Lanjutkan teks tentang ketidakadilan gender, dimulai langsung setelah kalimat terakhir yang ditampilkan.

## Kutipan Teks
# # # # #
Jumat, 26 Oktober 2012

GENDER DAN PROGENDER


Bentuk Bentuk Ketidakadilan Gender
Perbedaan peran dan fungsi antara laki-laki dan perempuan atau yang lebih tinggi dikenal dengan perbedaan gender yang terjadi di masyarakat tidak menjadi suatu permasalahan sepanjang perbedaan tersebut tidakmengakibatkan diskriminasi atau ketidak adilan. Patokan  atau ukuran sederhana yang dapat digunakan untukmengukur apakah perbedaan gender itu menimbulkan ketidakadilan atau tidak adalah sebagai berikut:
Sterotype

Semua bentuk ketidakadilan gender diatas sebenarnya berpangkal pada satu sumber kekeliruan yang sama, yaitu stereotype gender laki-laki dan perempuan.
# # # # #
## Data yang Diberikan
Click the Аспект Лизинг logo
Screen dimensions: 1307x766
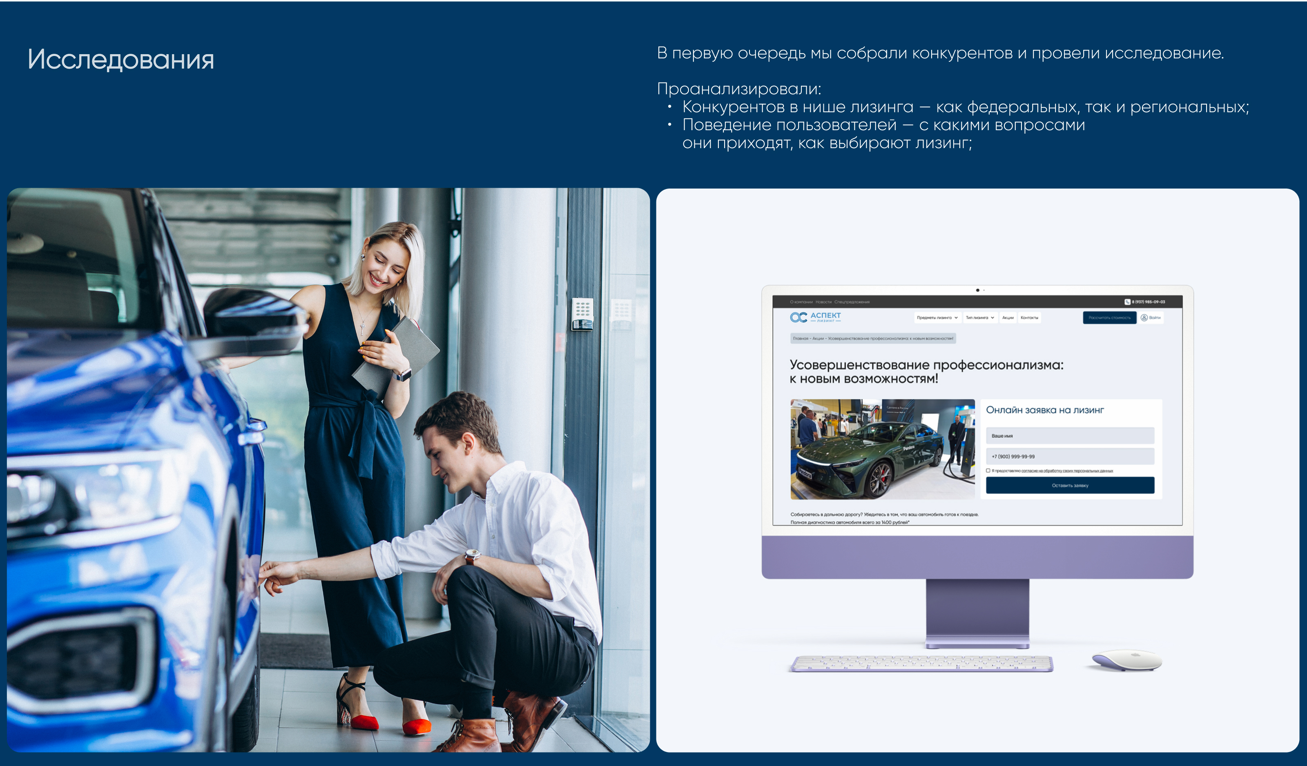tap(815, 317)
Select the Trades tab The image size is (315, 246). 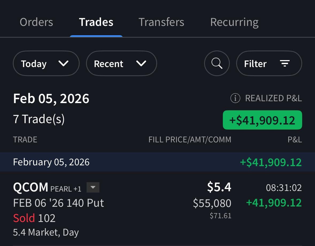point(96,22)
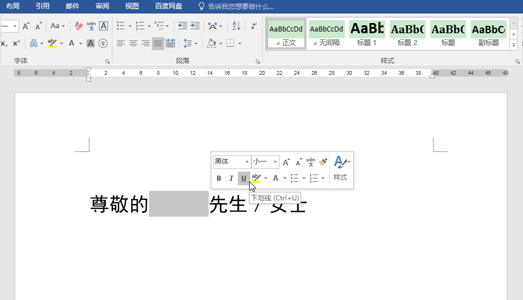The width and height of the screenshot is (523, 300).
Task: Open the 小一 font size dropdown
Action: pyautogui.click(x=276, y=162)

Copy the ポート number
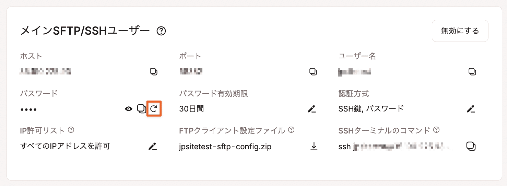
# # # # #
## Jawaban Tugas
Stereotype itu sendiri berarti pemberian citra baku atau label/cap kepada seseorang atau kelompok yang didasarkan pada suatu anggapan yang salah atau sesat.
Pelabelan umumnya dilakukan dalam dua hubungan atau lebih dan seringkali digunakan sebagai alasan untuk membenarkan suatu tindakan dari satu kelompok atas kelompok lainnya.
Pelabelan juga menunjukkan adanya relasi kekuasaan yang timpang atau tidak seimbang  yang bertujuan untuk menaklukkan atau menguasai pihak lain.
Pelabelan negative juga dapat dilakukan atas dasar anggapan gender. Namun seringkali pelabelan negative ditimpakan kepada perempuan.
Contoh :
  • Perempuan dianggap cengeng, suka digoda.
  • Perempuan tidak rasional, emosional.
  • Perempuan tidak bisa mengambil keputusan penting.
  • Perempuan sebagai ibu rumah tangga dan pencari nafkah tambahan.
  • Laki-laki sebagai pencari nafkah utama.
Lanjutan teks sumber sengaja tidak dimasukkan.